The security problems now facing Emmanuel Macron, France’s new president
Emmanuel Macron emerged from one of the most brutal and eventful election campaigns in recent European history as France’s next president. This was a campaign in which France’s domestic security, in the shadow of repeated terror attacks, was never far from the center of broader debates about France’s future.
Macron has promised to increase security spending, strengthen internal security services and introduce new centers to integrate people returning from fighting for so-called Islamic State. But solving the riddle of France’s recent security woes is going to require wide-ranging action and reform. This will present the new president with one of the biggest challenges of his presidency.
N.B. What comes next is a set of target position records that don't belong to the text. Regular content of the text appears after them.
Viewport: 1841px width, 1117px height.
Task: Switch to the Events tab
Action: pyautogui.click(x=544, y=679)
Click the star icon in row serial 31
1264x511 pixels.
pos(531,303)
The complex, bureaucratic and disjointed French intelligence services need reform. Macron has remained fairly silent on specific proposals to change the way they work, promising instead to increase defense spending in more abstract terms. This will not deal with the ineffective and overly complex “S-list”, a system for monitoring security threats. Over its history, the list, created in 1969, has contained over 400,000 names, including organized crime figures, anarchists and ecologists, as well as terror suspects. Being placed on this list, however, does not come with automatic obligations for the authorities to monitor or sanction a particular individual.
Policing the banlieues
Reforms are also needed to French policing, particularly in the banlieues, the poor suburban estates that ring French cities. These suburbs are not hotbeds of Islamic extremism as some have claimed but rather are in the grip of their own security crisis. While France has extremely well-equipped police forces, their practices in policing the banlieues is an Achilles heel. Macron has promised an extra 10,000 police jobs but without a change of tactics this will make little difference to the day-to-day realities of insecurity.
From my research in urban and suburban areas in France, I’ve seen a pattern emerging where the police are seen as an “all or nothing” presence. On a daily basis, the police are markedly absent from the cités, the large housing blocks in the banlieues. Petty crimes go unreported, and when reports are made to the police – if the victim lives in the “wrong” area – they are unlikely to turn up.